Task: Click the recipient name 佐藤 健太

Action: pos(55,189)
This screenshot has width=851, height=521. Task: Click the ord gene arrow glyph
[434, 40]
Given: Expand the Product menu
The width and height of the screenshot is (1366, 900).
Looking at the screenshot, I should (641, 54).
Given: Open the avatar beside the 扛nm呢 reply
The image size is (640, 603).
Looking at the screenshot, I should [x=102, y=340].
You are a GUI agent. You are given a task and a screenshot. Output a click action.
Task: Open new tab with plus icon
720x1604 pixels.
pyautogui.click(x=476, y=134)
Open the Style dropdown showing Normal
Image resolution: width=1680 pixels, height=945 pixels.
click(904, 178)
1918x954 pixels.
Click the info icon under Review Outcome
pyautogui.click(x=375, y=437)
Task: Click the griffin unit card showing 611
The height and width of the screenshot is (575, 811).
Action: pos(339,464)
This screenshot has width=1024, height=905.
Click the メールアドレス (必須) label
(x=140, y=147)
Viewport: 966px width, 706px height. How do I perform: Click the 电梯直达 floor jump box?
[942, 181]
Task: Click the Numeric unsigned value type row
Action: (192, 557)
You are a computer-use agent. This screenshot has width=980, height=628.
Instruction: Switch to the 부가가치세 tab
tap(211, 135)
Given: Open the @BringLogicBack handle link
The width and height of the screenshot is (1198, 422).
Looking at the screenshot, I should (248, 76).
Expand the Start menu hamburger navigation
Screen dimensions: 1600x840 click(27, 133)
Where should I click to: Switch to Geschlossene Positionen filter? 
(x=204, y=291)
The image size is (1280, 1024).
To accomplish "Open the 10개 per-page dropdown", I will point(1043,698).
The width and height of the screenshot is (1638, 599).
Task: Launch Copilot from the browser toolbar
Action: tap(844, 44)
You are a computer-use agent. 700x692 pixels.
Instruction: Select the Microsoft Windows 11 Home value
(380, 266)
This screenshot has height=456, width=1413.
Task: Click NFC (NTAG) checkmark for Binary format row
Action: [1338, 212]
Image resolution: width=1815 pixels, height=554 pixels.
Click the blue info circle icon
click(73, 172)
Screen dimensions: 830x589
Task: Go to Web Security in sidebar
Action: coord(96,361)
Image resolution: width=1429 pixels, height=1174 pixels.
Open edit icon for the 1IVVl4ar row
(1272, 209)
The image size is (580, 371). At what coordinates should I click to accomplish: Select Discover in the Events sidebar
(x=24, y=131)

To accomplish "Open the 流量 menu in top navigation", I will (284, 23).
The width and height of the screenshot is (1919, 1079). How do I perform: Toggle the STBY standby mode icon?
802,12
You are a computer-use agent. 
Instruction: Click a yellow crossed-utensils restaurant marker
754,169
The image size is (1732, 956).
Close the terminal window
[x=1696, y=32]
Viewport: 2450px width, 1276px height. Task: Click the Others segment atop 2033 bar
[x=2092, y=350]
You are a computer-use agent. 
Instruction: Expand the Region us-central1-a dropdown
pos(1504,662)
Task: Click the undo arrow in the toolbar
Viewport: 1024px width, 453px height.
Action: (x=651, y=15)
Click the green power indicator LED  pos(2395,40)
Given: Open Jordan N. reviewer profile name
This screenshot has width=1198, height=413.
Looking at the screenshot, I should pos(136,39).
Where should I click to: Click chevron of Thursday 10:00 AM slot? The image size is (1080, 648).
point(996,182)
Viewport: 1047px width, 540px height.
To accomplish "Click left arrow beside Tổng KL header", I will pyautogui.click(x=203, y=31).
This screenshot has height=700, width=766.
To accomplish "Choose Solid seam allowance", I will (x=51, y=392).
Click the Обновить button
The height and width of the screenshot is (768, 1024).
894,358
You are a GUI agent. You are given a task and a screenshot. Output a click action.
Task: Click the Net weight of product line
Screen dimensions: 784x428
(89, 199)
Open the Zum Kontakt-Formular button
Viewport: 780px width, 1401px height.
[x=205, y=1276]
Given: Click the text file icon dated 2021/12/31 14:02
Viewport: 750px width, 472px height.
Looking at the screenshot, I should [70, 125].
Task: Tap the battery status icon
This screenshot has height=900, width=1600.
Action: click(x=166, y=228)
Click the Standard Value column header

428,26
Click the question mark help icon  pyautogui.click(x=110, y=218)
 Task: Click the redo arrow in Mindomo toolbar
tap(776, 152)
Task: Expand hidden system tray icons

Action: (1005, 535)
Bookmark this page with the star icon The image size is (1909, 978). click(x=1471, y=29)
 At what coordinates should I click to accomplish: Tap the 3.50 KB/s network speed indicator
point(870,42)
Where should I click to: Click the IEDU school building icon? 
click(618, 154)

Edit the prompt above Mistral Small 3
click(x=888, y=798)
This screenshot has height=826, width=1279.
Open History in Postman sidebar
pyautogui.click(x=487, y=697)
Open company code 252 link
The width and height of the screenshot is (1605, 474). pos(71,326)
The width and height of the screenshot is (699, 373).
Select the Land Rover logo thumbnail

> [EXERCISE PROMPT] Every line that contains the string "beside" should be returned from the data.

> [OUTPUT OF THE TASK]
Given: Open the avatar beside the 扛nm呢 reply
To accomplish "Click left arrow beside Tổng KL header", I will pyautogui.click(x=203, y=31).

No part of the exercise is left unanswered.